_DATASET_.
□ □ □
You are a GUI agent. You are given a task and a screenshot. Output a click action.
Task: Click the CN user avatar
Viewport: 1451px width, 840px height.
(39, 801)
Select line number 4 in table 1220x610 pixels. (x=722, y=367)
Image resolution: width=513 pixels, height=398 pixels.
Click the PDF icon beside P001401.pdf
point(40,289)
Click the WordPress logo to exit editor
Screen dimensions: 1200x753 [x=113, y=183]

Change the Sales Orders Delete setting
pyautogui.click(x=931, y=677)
□ □ □
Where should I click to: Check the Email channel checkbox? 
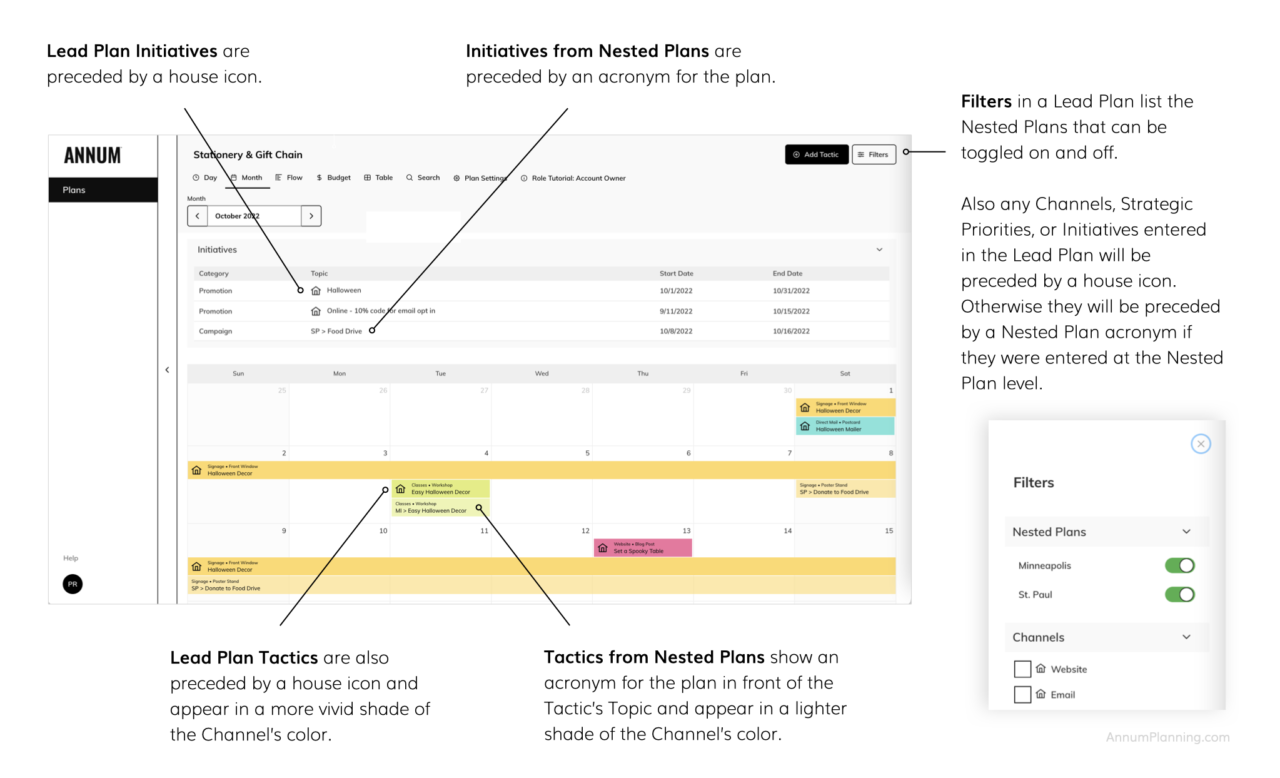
□ □ □
_WORK TO COMPLETE_. Nothing but the lines above from the one containing "You are a GUI" through the one containing "Image resolution: width=513" should appear in the answer, each repeated exactly.

_WRITTEN ANSWER_.
You are a GUI agent. You are given a task and a screenshot. Output a click action.
Task: Click the CN user avatar
Viewport: 1451px width, 840px height.
(39, 801)
Select line number 4 in table 1220x610 pixels. (x=722, y=367)
Image resolution: width=513 pixels, height=398 pixels.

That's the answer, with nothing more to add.